Тело Ауд, завернутое в белую простыню, лежало рядом. С ней пока еще ничего не делали.
Эрленд не был знаком с патологоанатомом и старался на него не смотреть. Высокий мужчина, большие руки в пластиковых перчатках, одет в зеленые больничные штаны и куртку, поверх — белый фартук, завязан на спине. На голове — синяя пластиковая же шапочка, на ногах — белые кроссовки, рот закрыт марлевой повязкой.

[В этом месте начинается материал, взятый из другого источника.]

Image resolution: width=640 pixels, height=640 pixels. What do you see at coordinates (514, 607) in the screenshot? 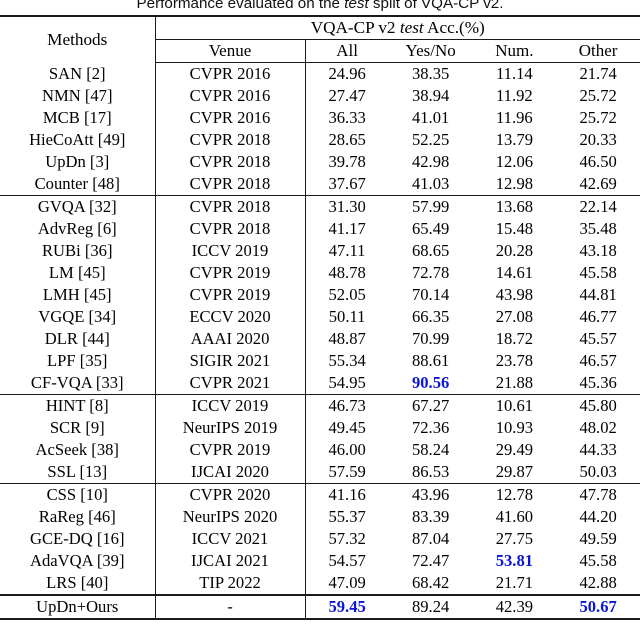
I see `cell-num: 42.39` at bounding box center [514, 607].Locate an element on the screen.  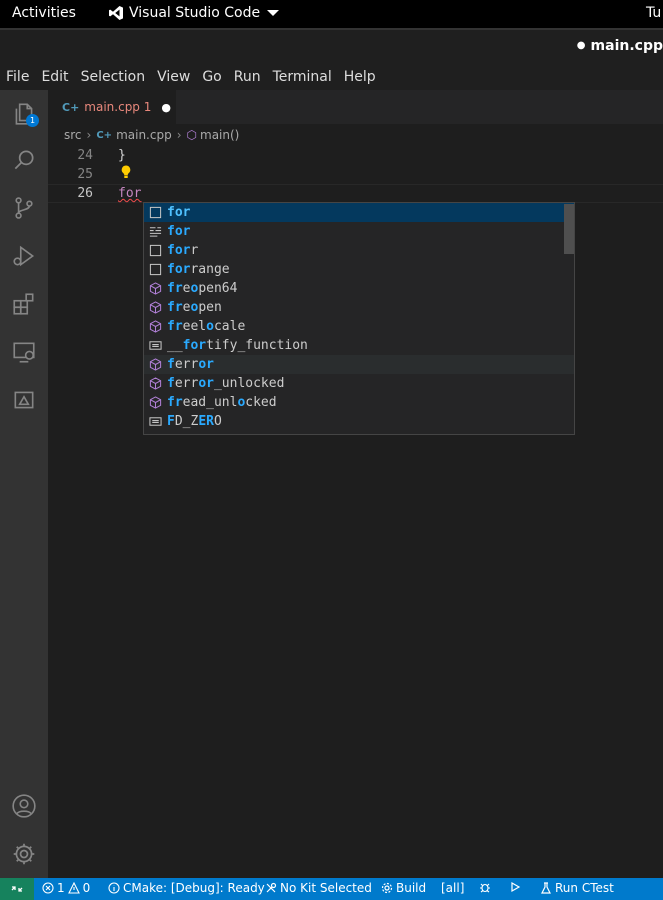
remote-indicator is located at coordinates (17, 889).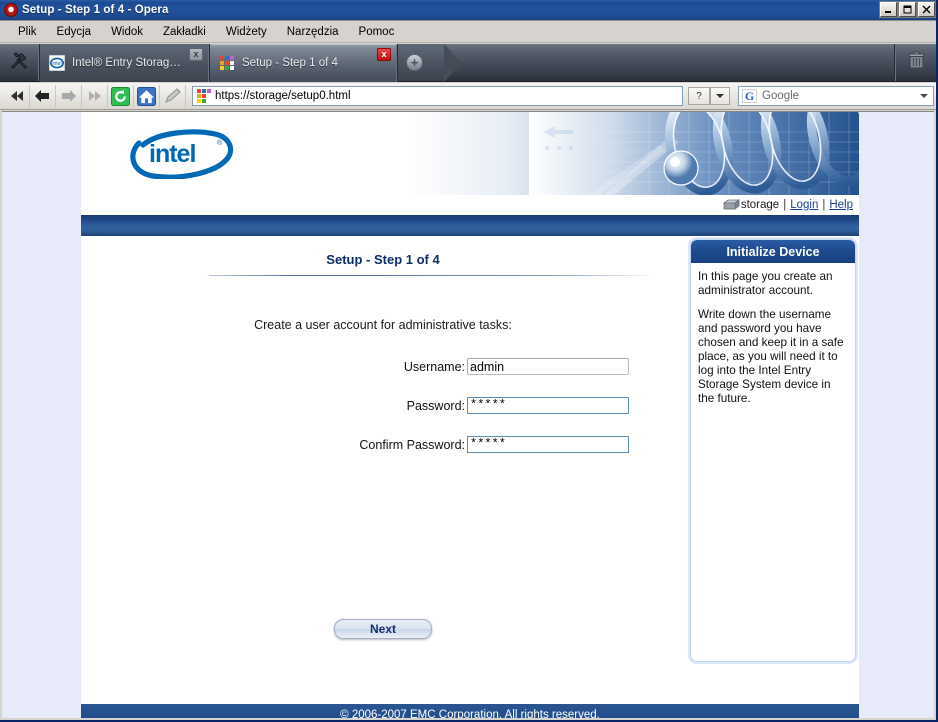 This screenshot has width=938, height=722. I want to click on opera-logo-icon, so click(11, 10).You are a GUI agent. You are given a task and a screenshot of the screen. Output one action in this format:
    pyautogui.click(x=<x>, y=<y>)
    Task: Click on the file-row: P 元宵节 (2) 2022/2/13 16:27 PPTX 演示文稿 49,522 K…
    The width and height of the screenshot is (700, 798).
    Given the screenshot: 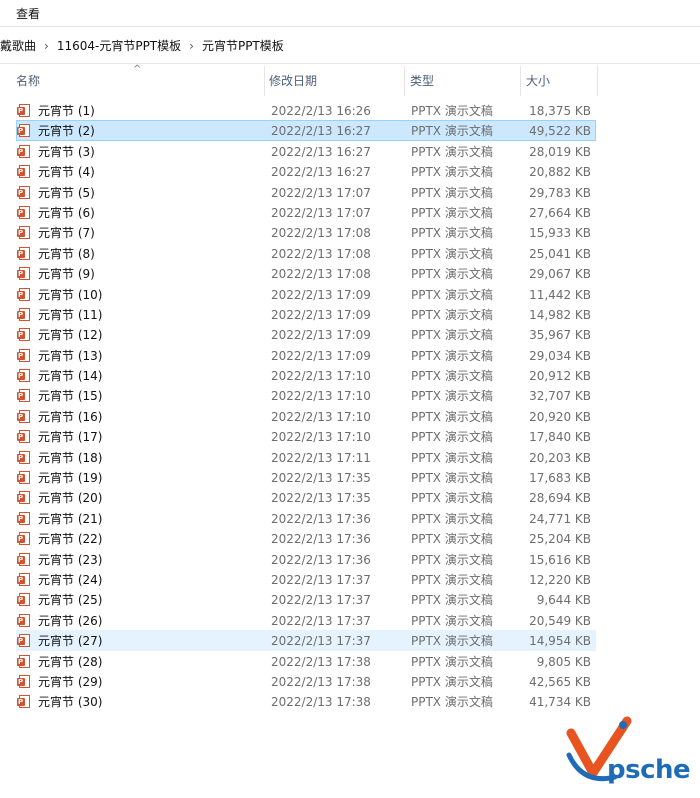 What is the action you would take?
    pyautogui.click(x=306, y=130)
    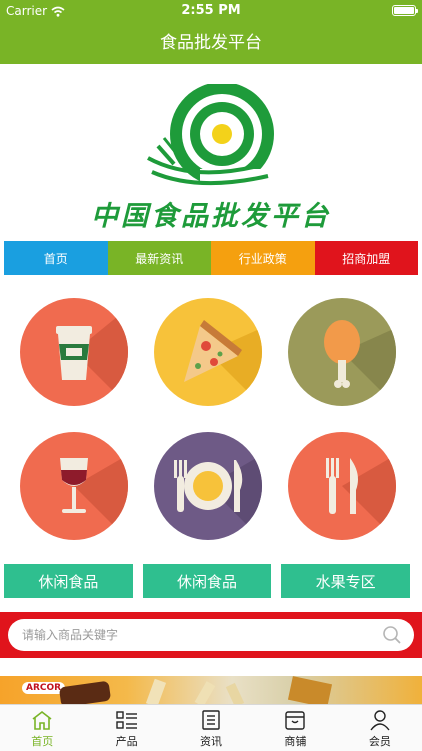 The height and width of the screenshot is (751, 422). I want to click on category-dining, so click(208, 486).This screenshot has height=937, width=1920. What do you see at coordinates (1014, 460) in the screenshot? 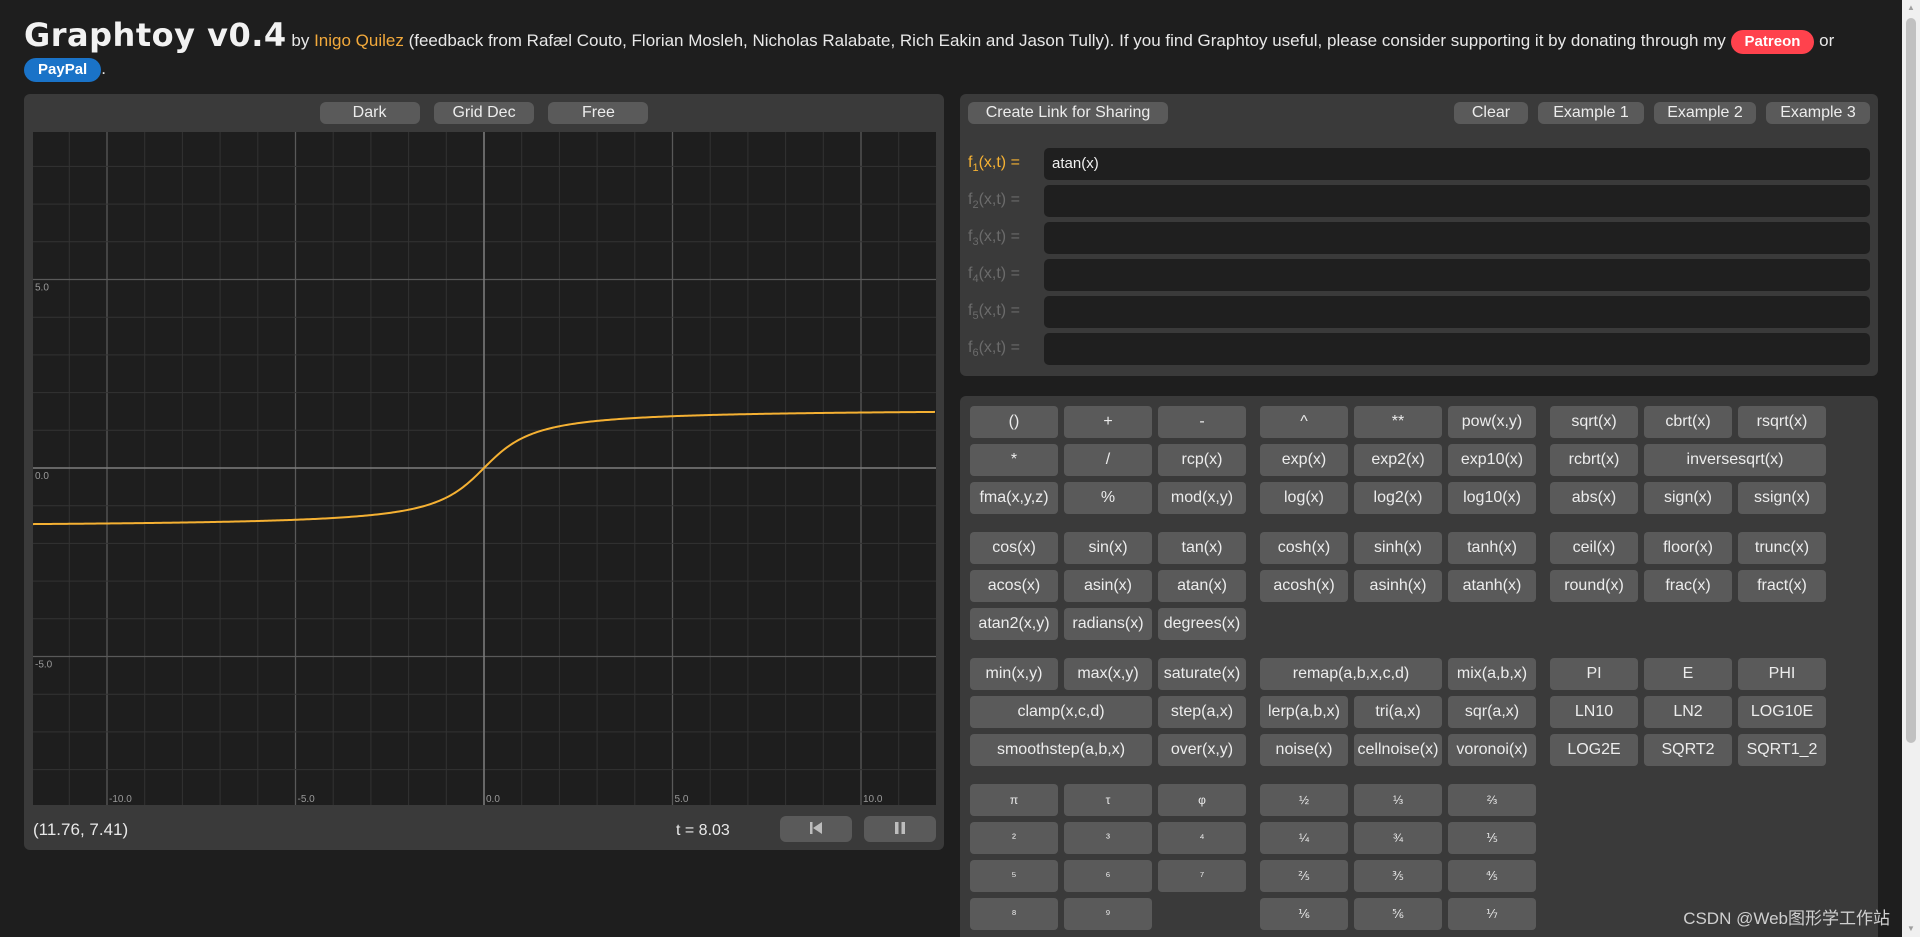
I see `keypad-key: *` at bounding box center [1014, 460].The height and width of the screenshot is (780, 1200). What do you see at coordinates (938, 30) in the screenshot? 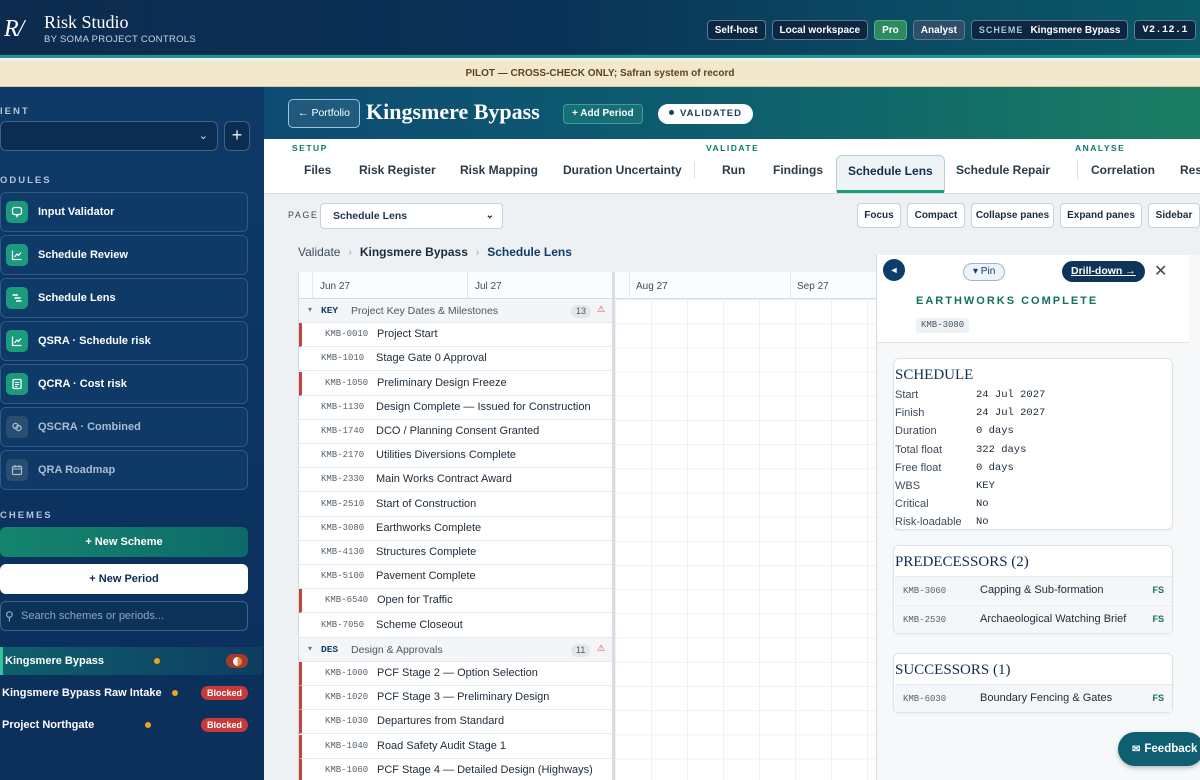
I see `analyst-chip: Analyst` at bounding box center [938, 30].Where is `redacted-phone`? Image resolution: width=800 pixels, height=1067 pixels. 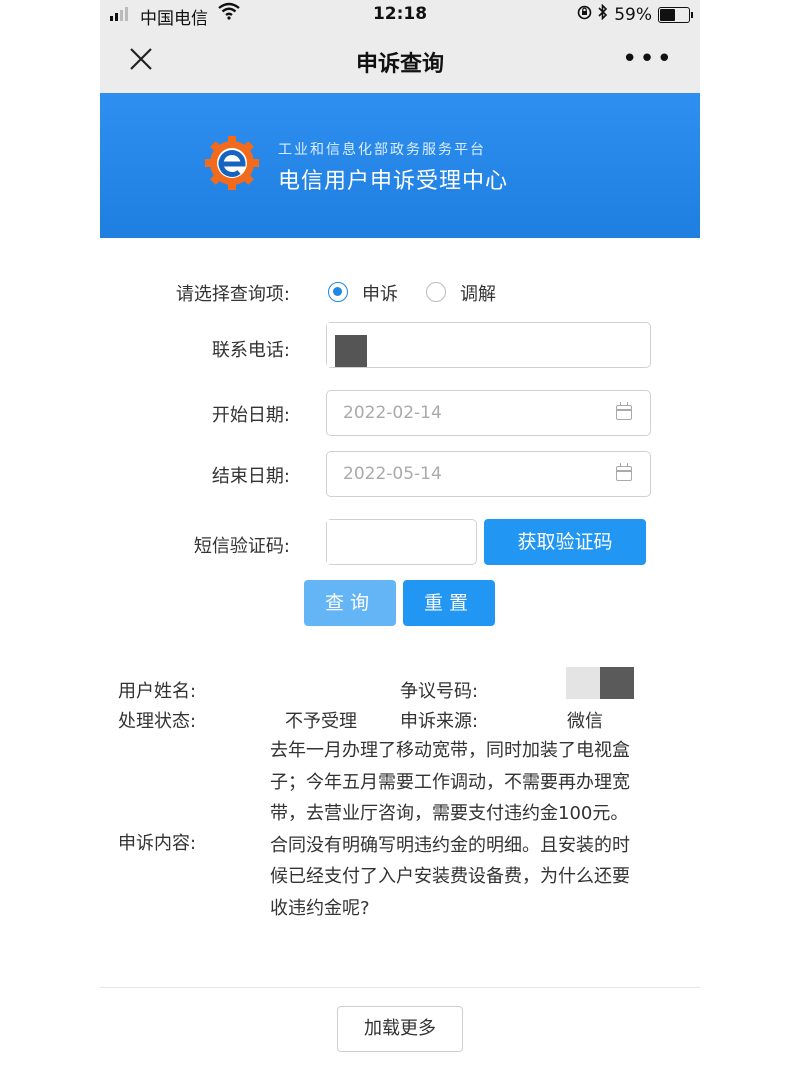
redacted-phone is located at coordinates (351, 351).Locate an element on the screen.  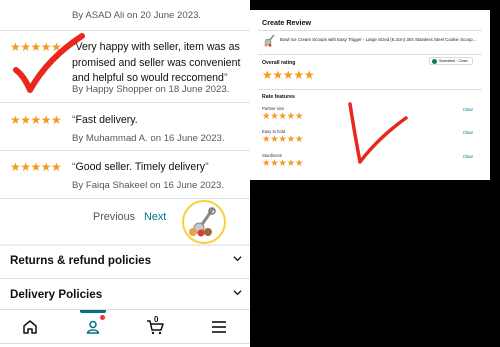
rate-features-label: Rate features is located at coordinates (278, 97).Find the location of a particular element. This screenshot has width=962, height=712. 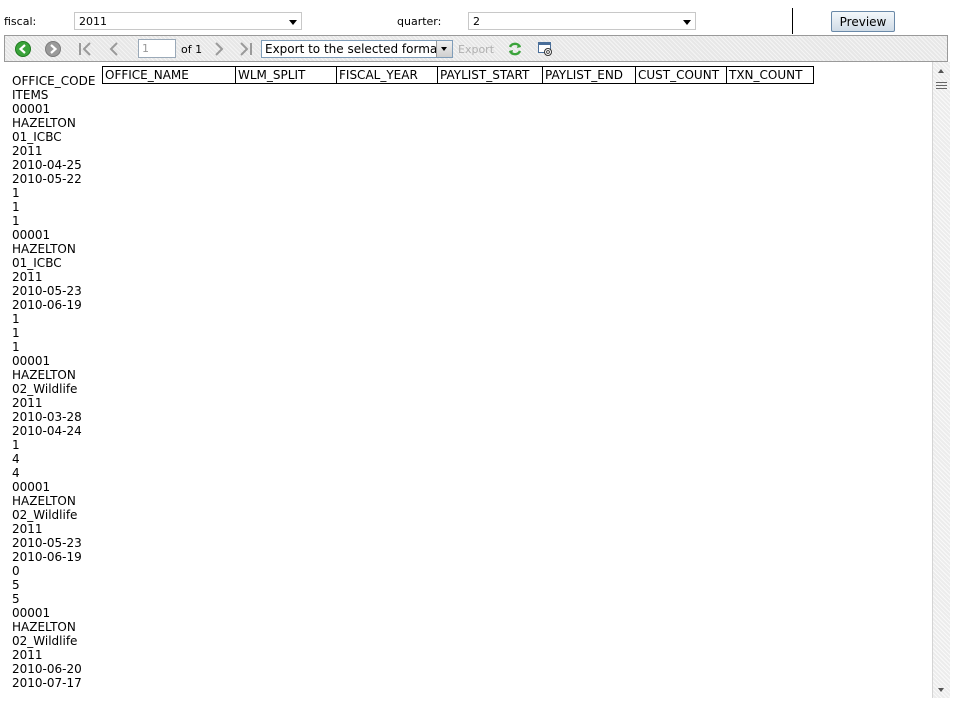

column-header: FISCAL_YEAR is located at coordinates (387, 75). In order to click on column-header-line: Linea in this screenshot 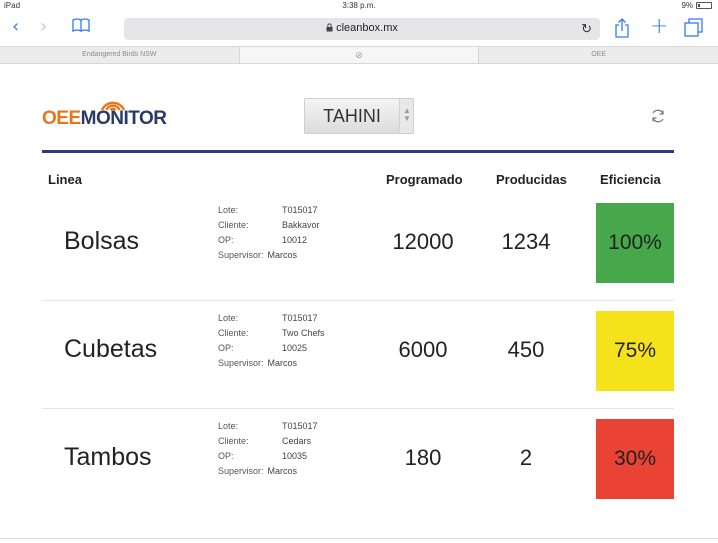, I will do `click(65, 180)`.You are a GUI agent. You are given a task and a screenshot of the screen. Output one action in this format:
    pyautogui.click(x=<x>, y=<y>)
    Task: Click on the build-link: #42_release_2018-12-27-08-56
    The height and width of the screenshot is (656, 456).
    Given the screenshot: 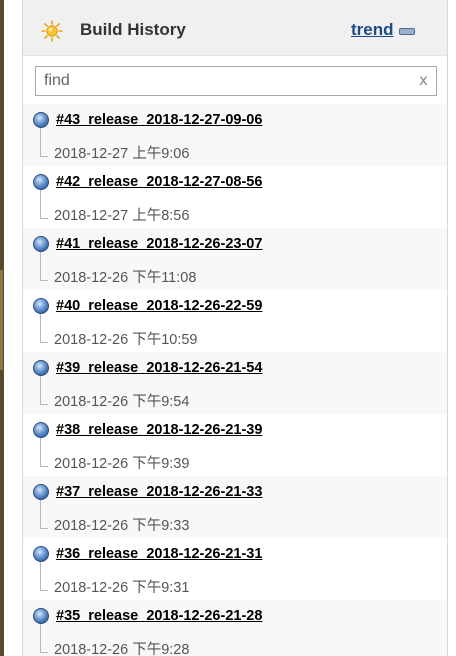 What is the action you would take?
    pyautogui.click(x=159, y=182)
    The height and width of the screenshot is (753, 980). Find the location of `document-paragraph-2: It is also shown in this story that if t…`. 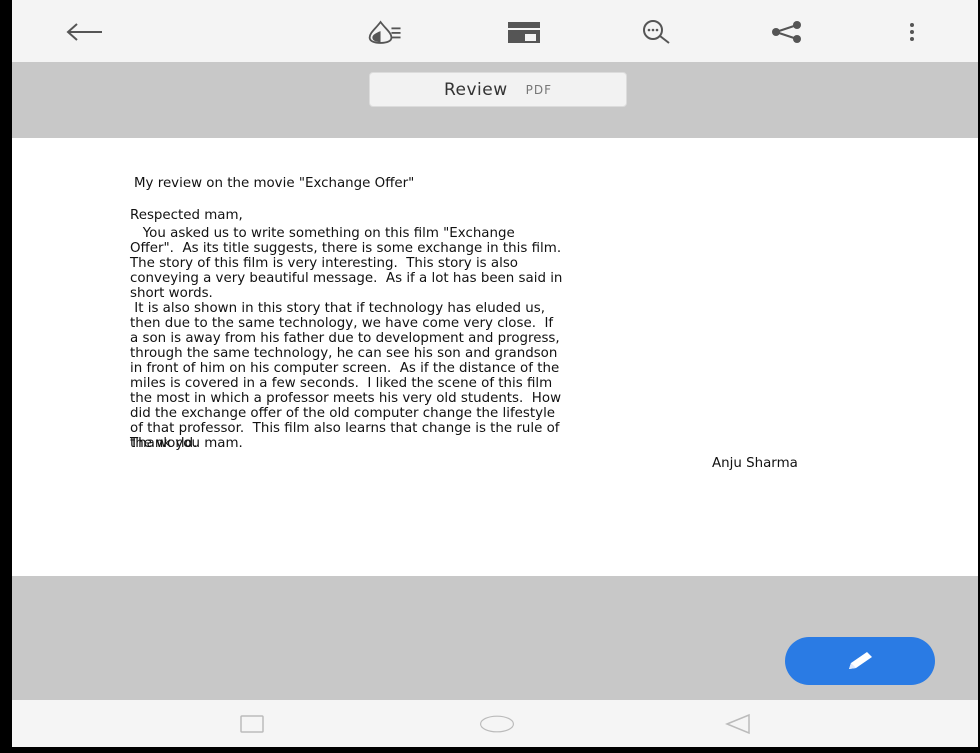

document-paragraph-2: It is also shown in this story that if t… is located at coordinates (346, 376).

Эрленду не однажды случалось бывать в морге, и всякий раз он чувствовал себя отвратительно. Запах смерти, запах вскрываемых тел, эта жуткая вонь, запах формалина, запах обеззараживающих веществ — все это проникало ему в ноздри, пропитывало одежду. С потолка свисают яркие флуоресцентные лампы, распространяя по комнате без окон ровный белый свет. Пол выложен белой плиткой, стены тоже, но только до половины — выше все выкрашено белой блестящей краской. Вокруг столы с микроскопами и другими приборами, по стенам шкафы, иные со стеклянными дверцами, в них инструменты и какие-то банки. Для чего все это, Эрленд не понимал и понимать не хотел.
Другое дело приборы, разложенные на столе патологоанатома, — скальпели, пилы и зажимы. Тут Эрленду было все ясно.